International Women’s Day is an opportunity to reflect on the progress that has been achieved and to focus on the challenges that lie ahead to drive the action needed to create a more gender inclusive world. It is interesting then, to consider whether we are creating the bold and challenging mindset in younger generations of women needed to champion this change.
Research conducted by Amazing If shows that female millennials are being held back by perceptions of their limitations, with 90 per cent of them suffering from inner Confidence Gremlins. The most common Confidence Gremlins that showed up for female millennials were a fear of being put on the spot, a concern that people won’t like them and being intimated by senior people.

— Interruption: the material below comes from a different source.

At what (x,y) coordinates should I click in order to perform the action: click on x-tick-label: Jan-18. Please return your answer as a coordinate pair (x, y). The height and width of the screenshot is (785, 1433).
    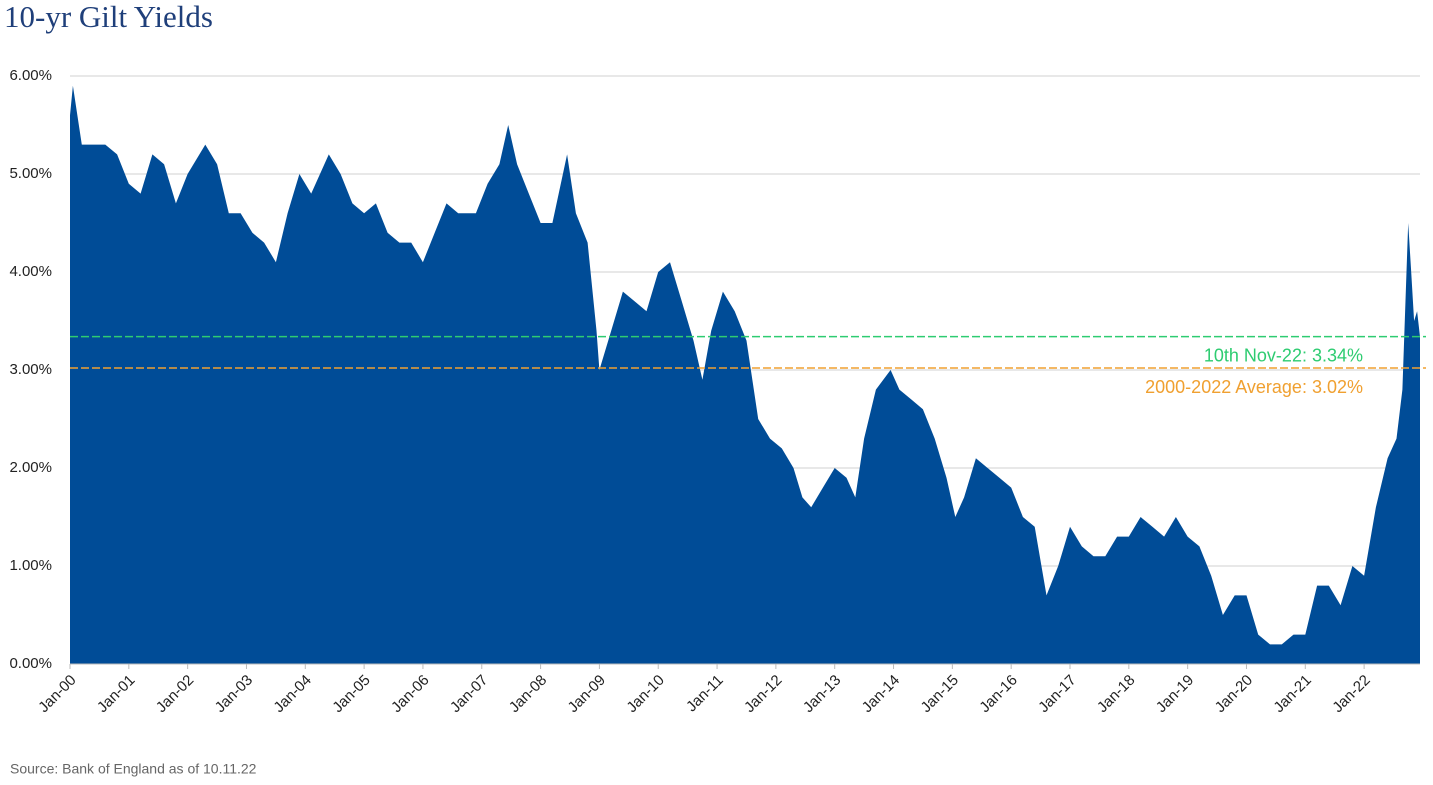
    Looking at the image, I should click on (1116, 694).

The research showed that these 'Gremlins' were less prominent for men than women. These Confidence Gremlins are holding our future female leaders back, preventing them from realising their potential and accessing opportunities to make an impact.
Confidence Gremlins are based on internally held assumptions about ourselves. We assume other people perceive our actions in a certain way and then modify our behaviour accordingly, without ever validating whether that assumption is true. For example, someone that worries that people won’t like them is less likely to raise a contrary point of view in a meeting, for fear that people will think badly of them. Instead, they keep this potentially valuable and important point to themselves. With 37 per cent of female millennials having this Gremlin, that is a lot of value that is not being surfaced and a slower pace of change for female empowerment than we should accept.

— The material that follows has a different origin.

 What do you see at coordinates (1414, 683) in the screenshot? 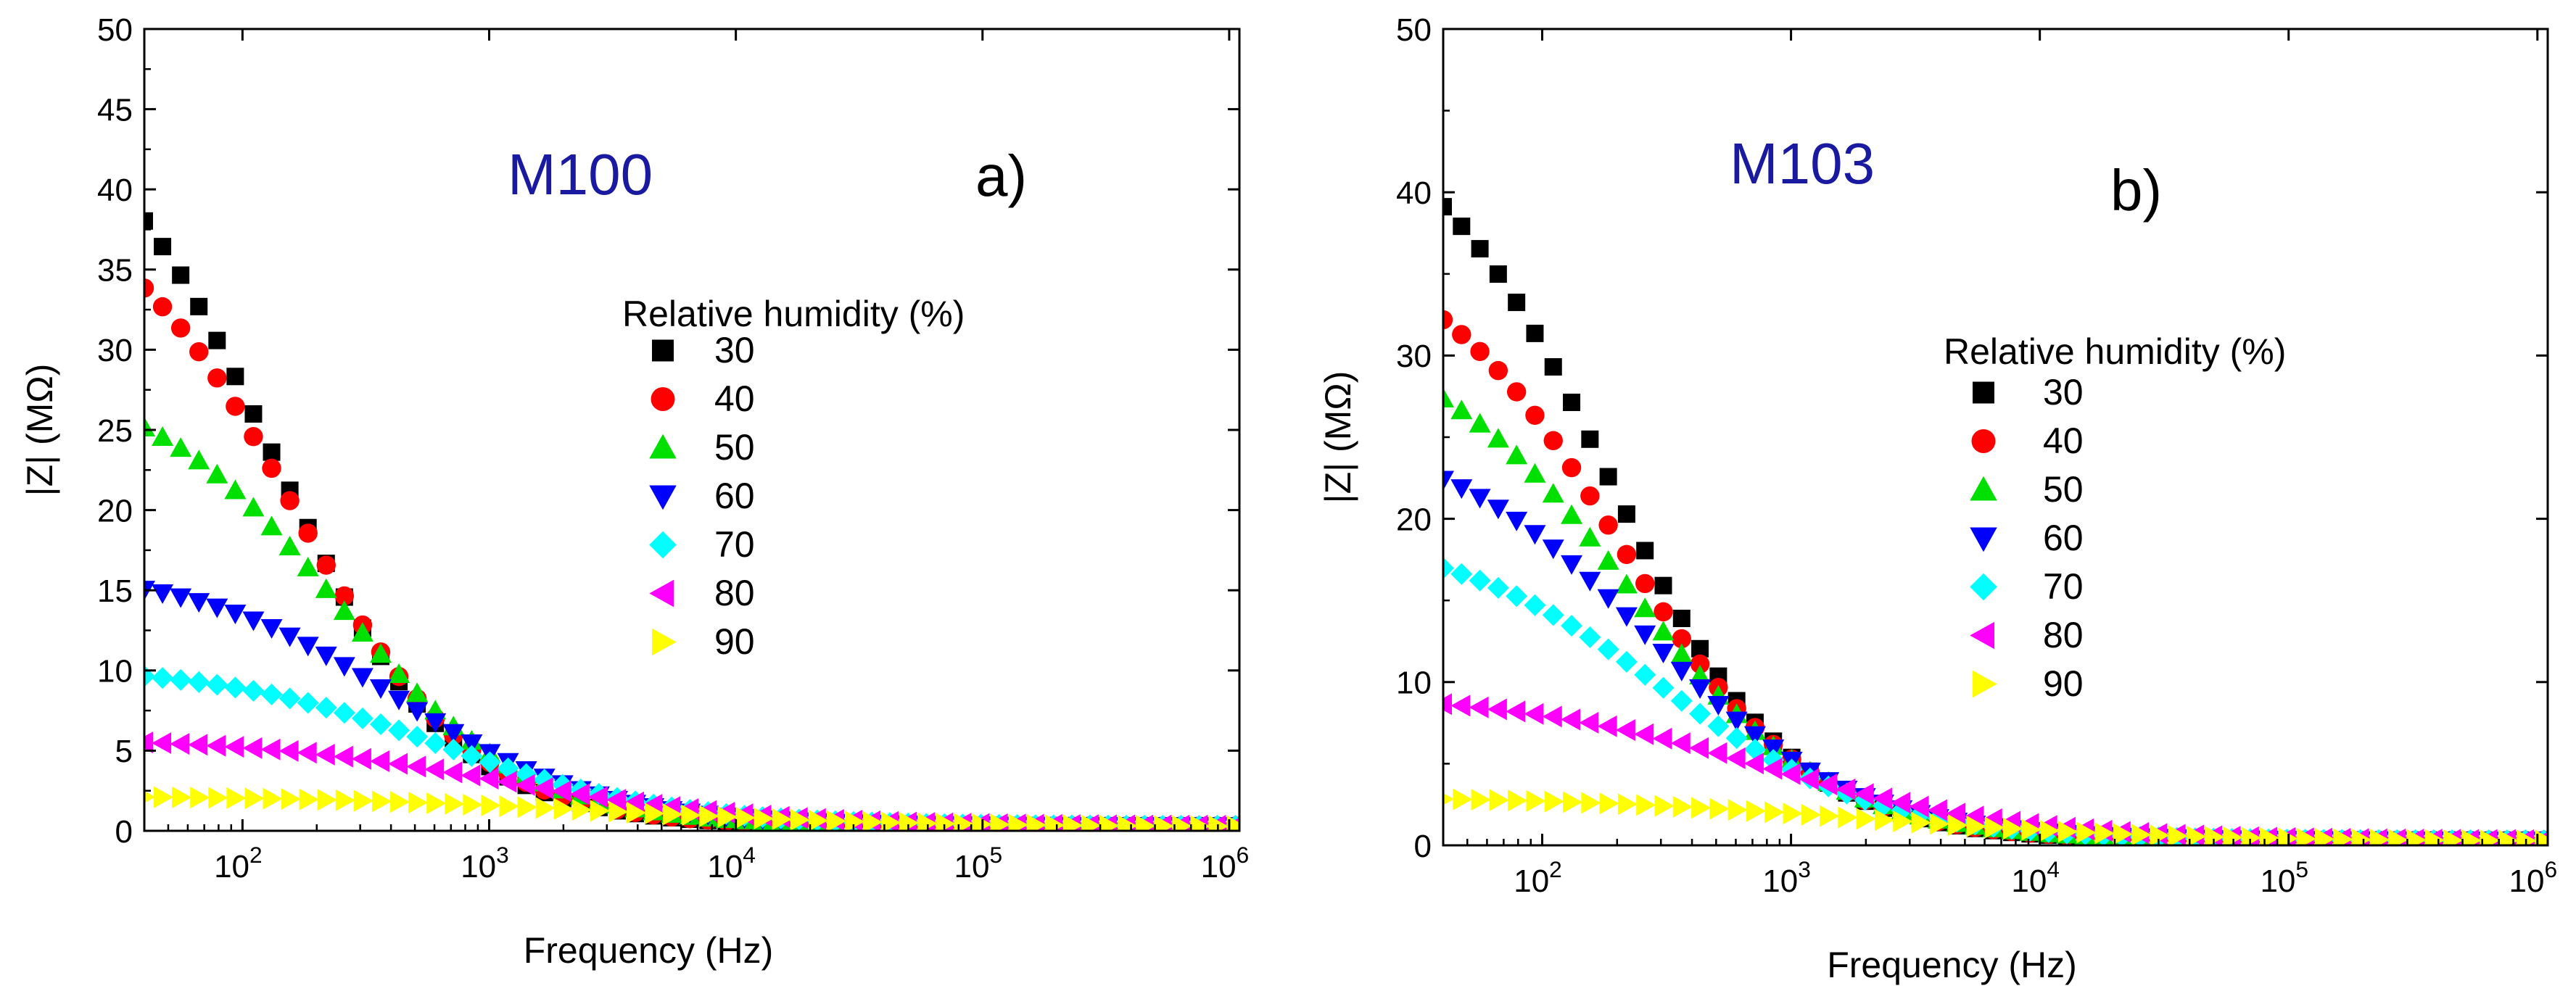
I see `y-tick-label: 10` at bounding box center [1414, 683].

We need to support our young female leaders to be aware of their Confidence Gremlins and how they are holding them back. With time and focus, these Gremlins can be tested, their impact lessened and the fear caged. It’s not easy, but there are practical steps that can be taken to take control.
Tune in to your fears
The first step is to be aware of what Confidence Gremlins could be holding you back. They feel different to everyone, but there are 10 Gremlins that show up most often.
Once you have identified yours, reflect on how it’s getting in your way. Is it stopping you from taking a certain action or from speaking to someone? Start to be more aware of your Gremlin and when it’s showing up.
Take a test
The next step is to challenge your assumptions. Often people assume the worst will happen thinking that they will be laughed at, freeze when presenting or even fail at something and never have an opportunity to redeem themselves. This is very rarely ever the case and these assumptions need to be tested one small step at a time. For example, if you fear that you don’t know enough and you’re going to get found out, you’ll probably find yourself spending hours preparing and feeling anxious. A small test for someone with this Gremlin, would be to go into a work situation unprepared. Perhaps not a significant and important meeting, but something like a team meeting or a discussion with their manager. Being able to admit 'I don’t know... but I’ll find out' will feel scary, but it ultimately empowering as you can free yourself up from feeling like you have to know everything, all the time. An unrealistic expectation that will hold you back more than admitting when you don’t know something.
Get some insight
Often an objective point of view can provide some perspective on your Confidence Gremlins. Let’s say you’re scared of conflict and you decide to raise a challenging point of view in a meeting as one of your tests. Initially, you’ll probably feel very nervous about this and this may affect your reflections. Asking someone you trust about how they thought you came across can provide useful insight in how other people perceive you. We’re often our own worst critic, and getting a sense of perspective can be a very useful confidence builder.
Recognise your progress
Test. Feedback. Test. Feedback. This is the key to caging your Gremlins. With this action, over time, your fears will stop holding you back. You may never truly be rid of them, but they won’t prevent you from doing the things that will increase your impact and value. This will feel hard and at times uncomfortable, so it’s important to recognise how far you’ve come. Share this with others to inspire them to start this process too.
Overcoming Confidence Gremlins will female millennials to take bolder action and increase their impact. There are so many things we need to do to drive create a more gender inclusive world and this is one thing that can be started right now.